Die beste Grundlage für einen Burrata-Salat

Burrata ist ein Frischkäse aus Apulien mit einer festen Mozzarella-Hülle und einem weichen Kern aus Stracciatella und Sahne. Genau diese cremige Mitte macht den Salat besonders, verlangt aber nach Zutaten mit Frische, Säure und etwas Biss.

Für zwei Personen nehme ich als einfache Grundmenge eine Burrata mit 100 bis 125 g, etwa 400 g reife Tomaten, 50 bis 60 g Rucola, eine kleine Handvoll Basilikum und 30 g geröstete Pinienkerne. Dazu kommen 2 Esslöffel Olivenöl, 1 Esslöffel Zitronensaft oder heller Balsamico, Salz und schwarzer Pfeffer.

Bei den Tomaten darfst du ruhig mischen. Kirschtomaten bringen Süße, Fleischtomaten Saftigkeit und gelbe oder grüne Sorten sorgen für mehr Aroma und Farbe. Ich würde eher drei gute Tomatensorten kombinieren als zehn beliebige Zutaten auf den Teller zu legen.

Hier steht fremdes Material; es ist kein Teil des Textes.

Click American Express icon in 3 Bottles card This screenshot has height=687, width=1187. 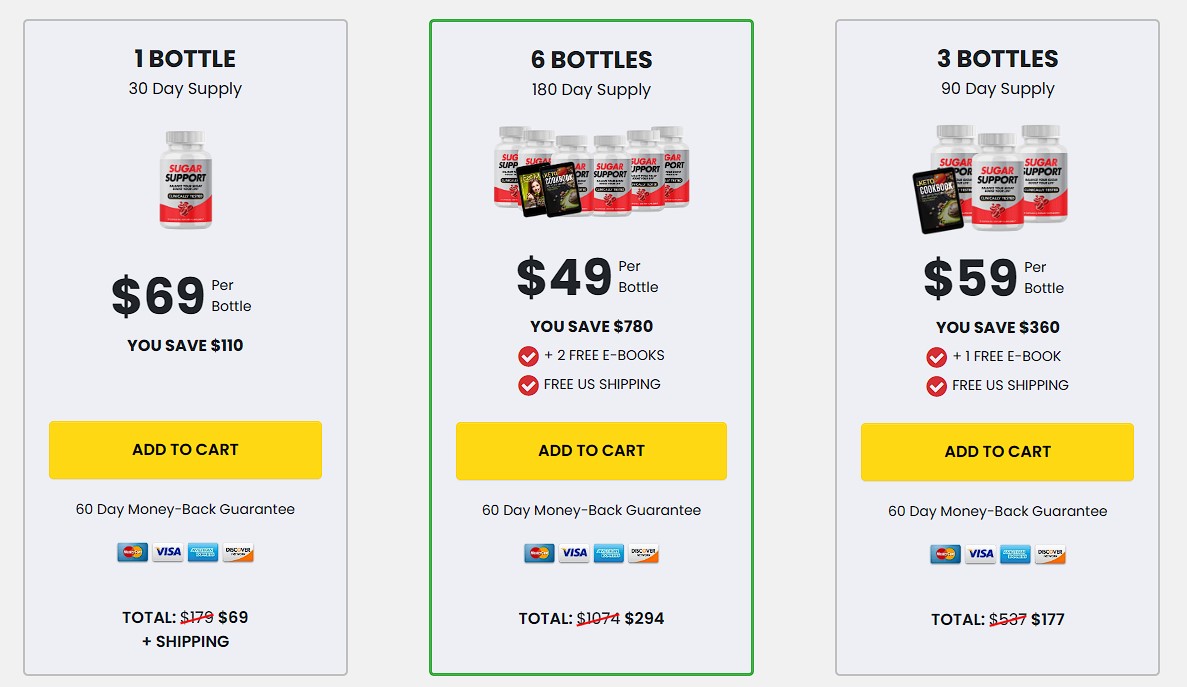pyautogui.click(x=1015, y=555)
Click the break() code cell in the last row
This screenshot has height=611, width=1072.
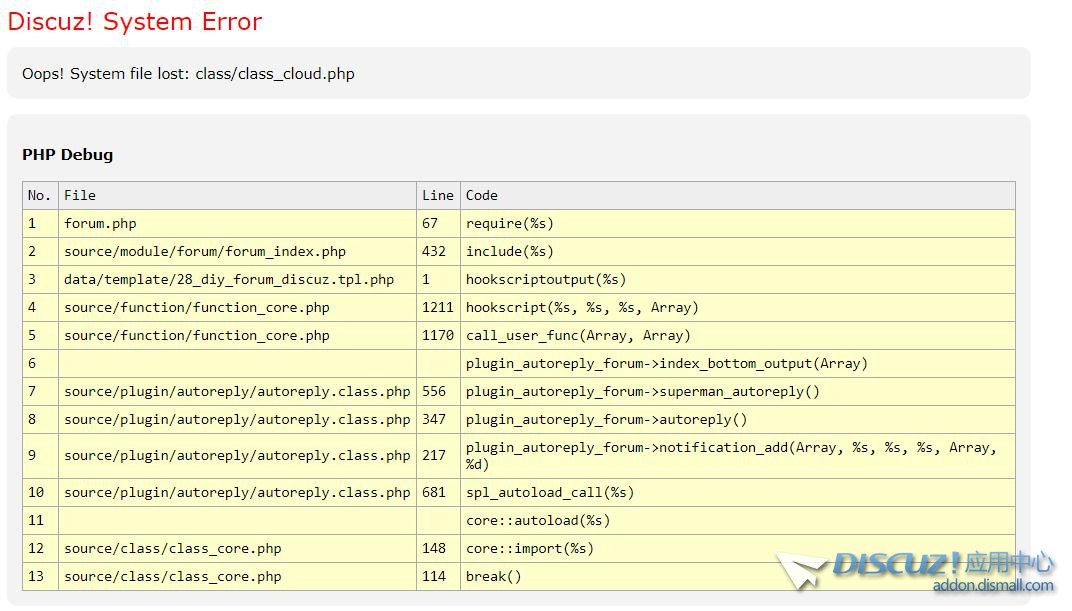[494, 577]

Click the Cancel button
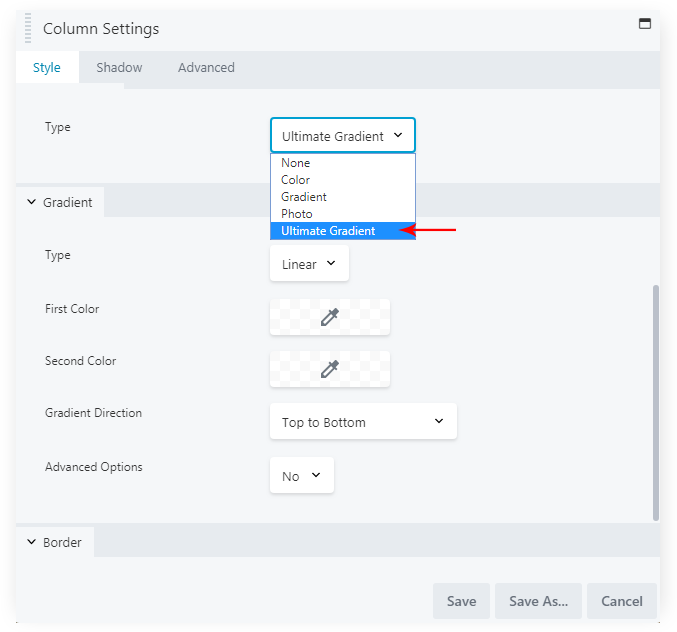[x=621, y=601]
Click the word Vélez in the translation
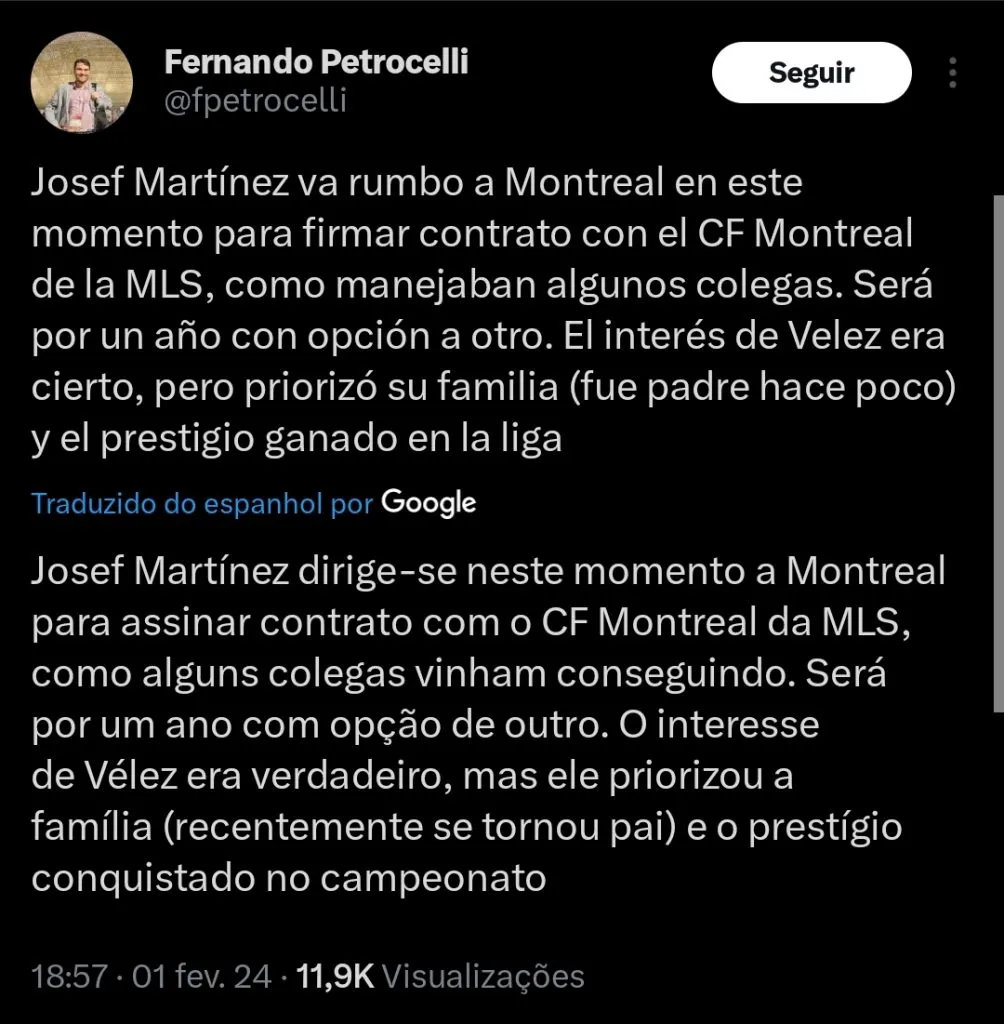The image size is (1004, 1024). [148, 776]

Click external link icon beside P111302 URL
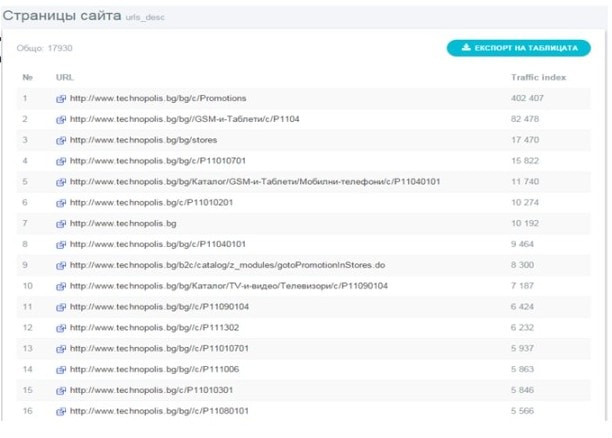(x=62, y=327)
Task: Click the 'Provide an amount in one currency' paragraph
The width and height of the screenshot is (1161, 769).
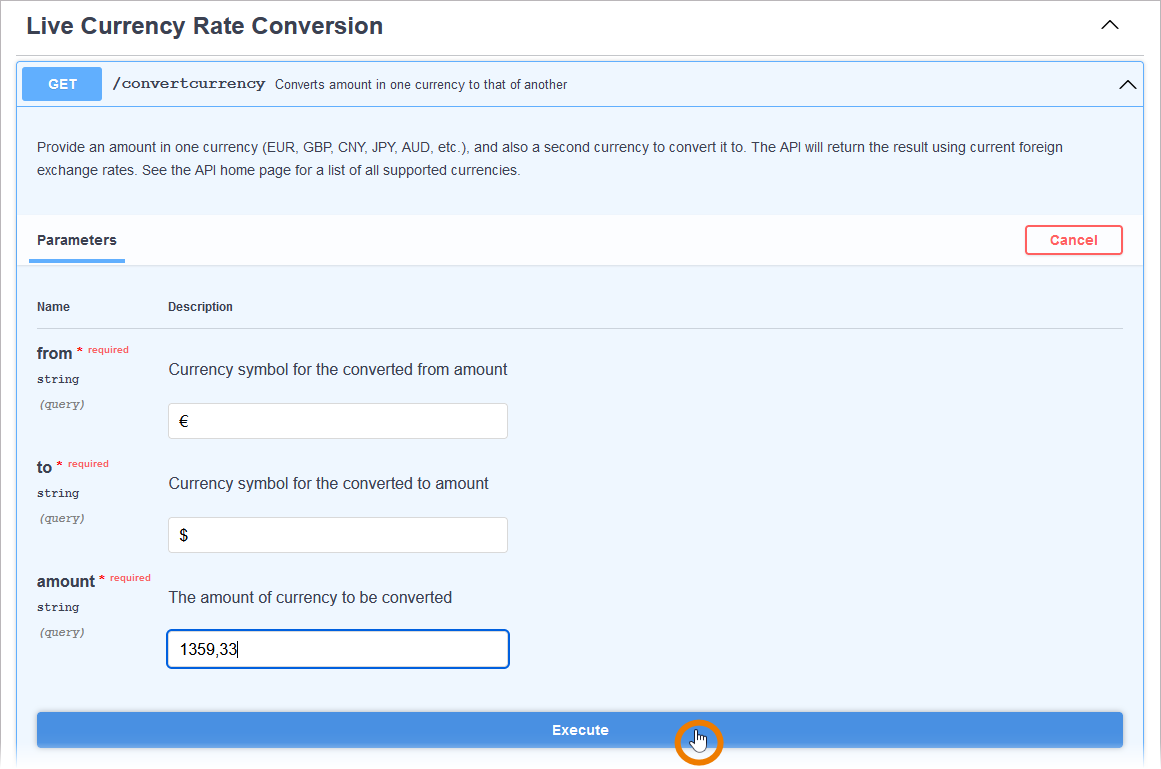Action: 549,159
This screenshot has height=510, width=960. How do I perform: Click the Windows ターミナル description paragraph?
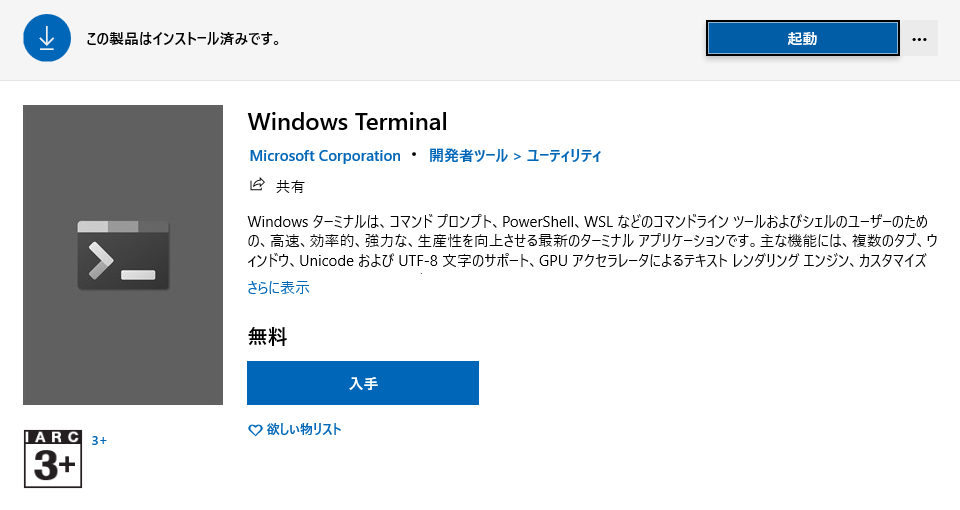(592, 241)
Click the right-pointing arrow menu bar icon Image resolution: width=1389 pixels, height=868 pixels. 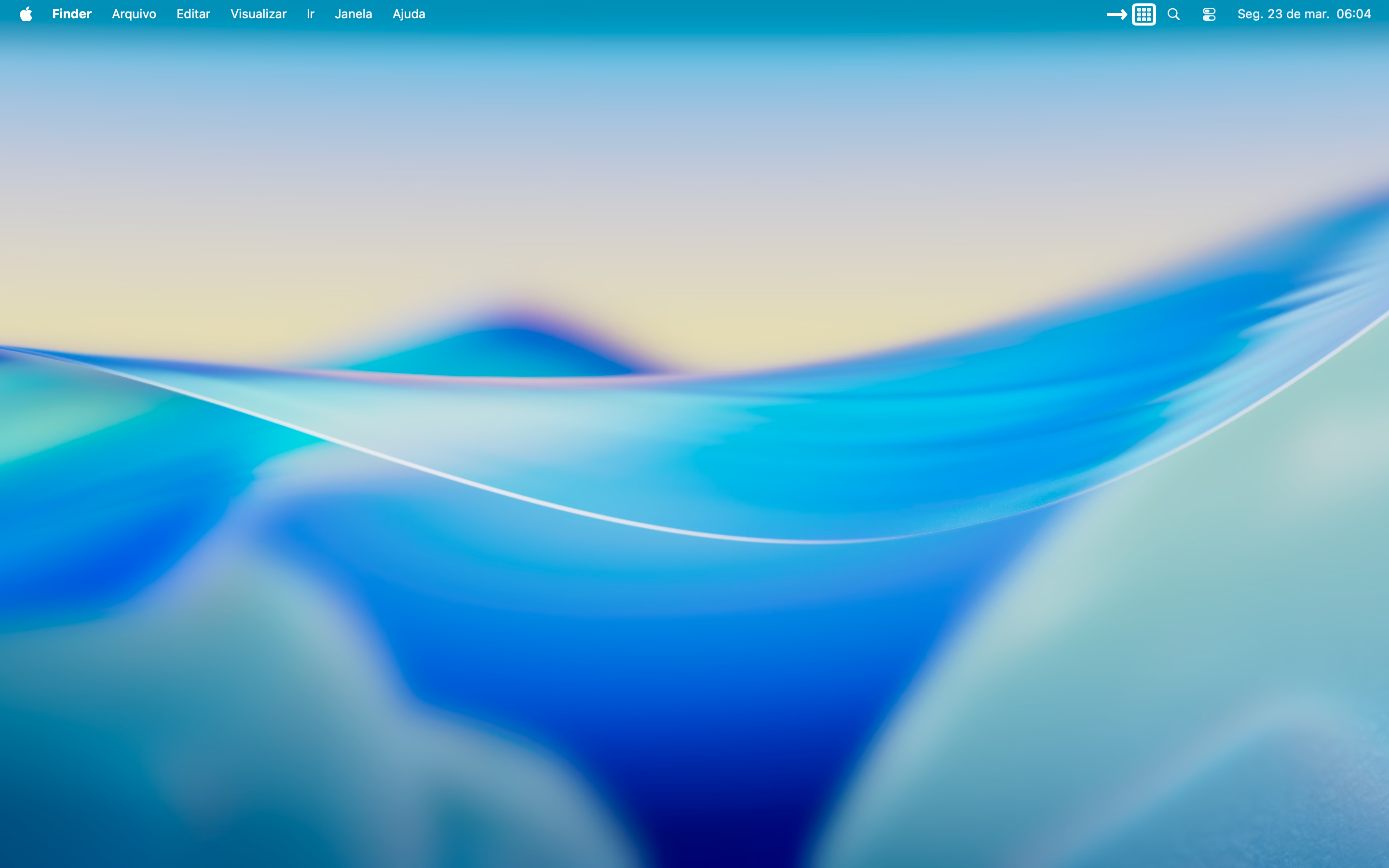[x=1116, y=14]
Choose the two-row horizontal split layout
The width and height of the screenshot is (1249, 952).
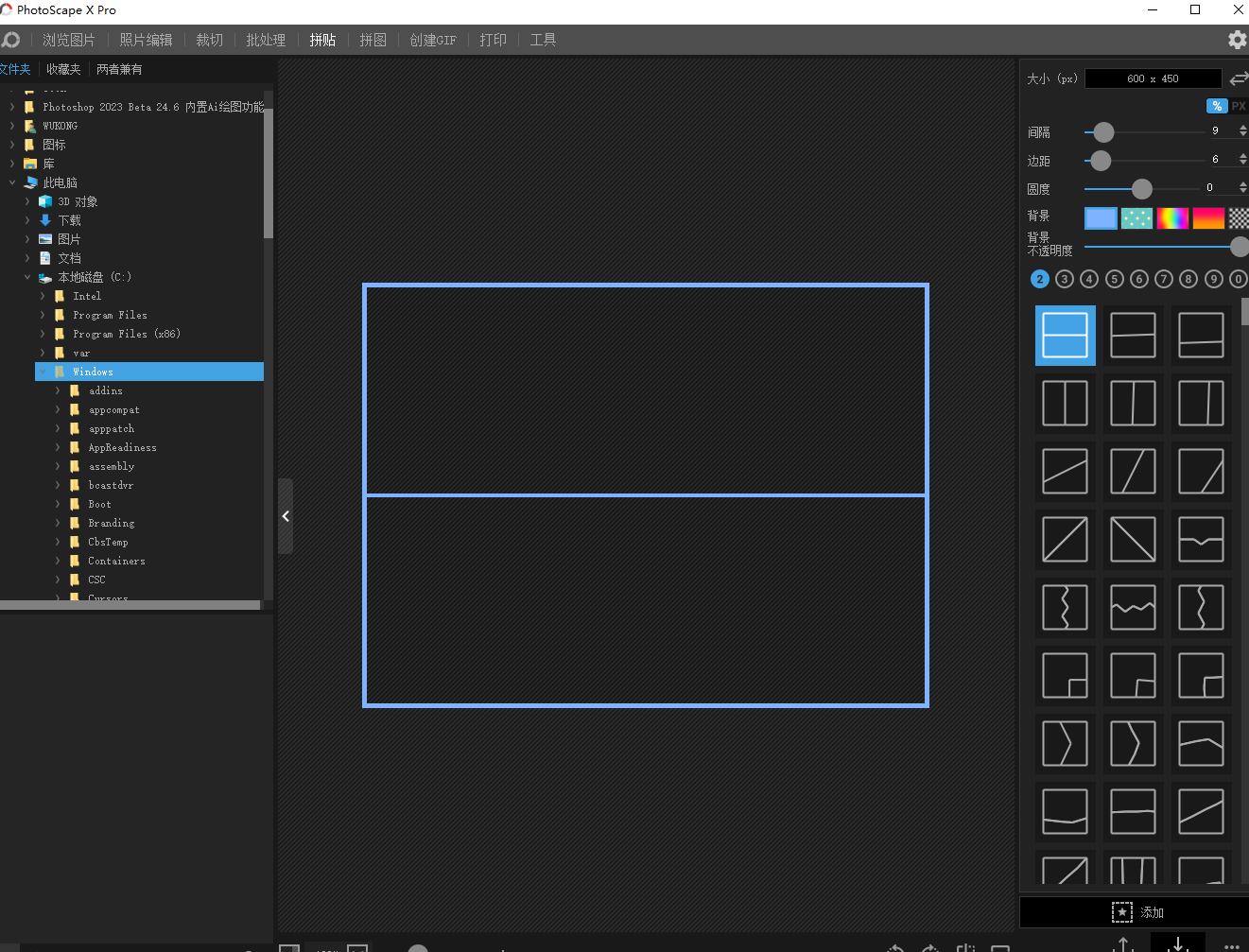coord(1065,336)
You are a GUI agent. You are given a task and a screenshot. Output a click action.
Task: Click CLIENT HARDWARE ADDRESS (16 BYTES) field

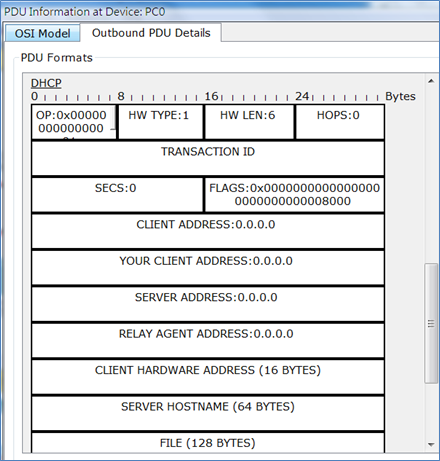click(208, 377)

Zutat Aufgabe im Salat Gute Menge für 2 Personen
Burrata Cremigkeit und milde Würze 100 bis 125 g
Tomaten Süße, Saftigkeit und Säure etwa 400 g
Rucola oder Blattsalat Frische und leichte Bitterkeit 50 bis 60 g
Olivenöl Verbindet die Aromen 2 Esslöffel
Zitrone oder Balsamico Bringt Spannung und gleicht die Sahne aus 1 Esslöffel

So gelingt die cremige Variante in 15 Minuten

Wasche und trockne zuerst die Tomaten und den Salat gründlich. Schneide große Tomaten in Spalten, kleine Exemplare in Hälften und würze sie mit Salz erst kurz vor dem Anrichten, damit sie nicht unnötig viel Wasser verlieren.

  1. Vermische Olivenöl, Zitronensaft oder Balsamico, etwas Pfeffer und bei Bedarf eine kleine Prise Honig.
  2. Richte Rucola oder Blattsalat auf zwei Tellern an und verteile die Tomaten locker darüber.
  3. Setze die Burrata in die Mitte und öffne sie erst jetzt vorsichtig mit den Fingern oder einem kleinen Messer.
  4. Gib das Dressing über das Gemüse und nur teilweise über den Käse.
  5. Streue Basilikum, geröstete Pinienkerne und etwas grobes Salz darüber.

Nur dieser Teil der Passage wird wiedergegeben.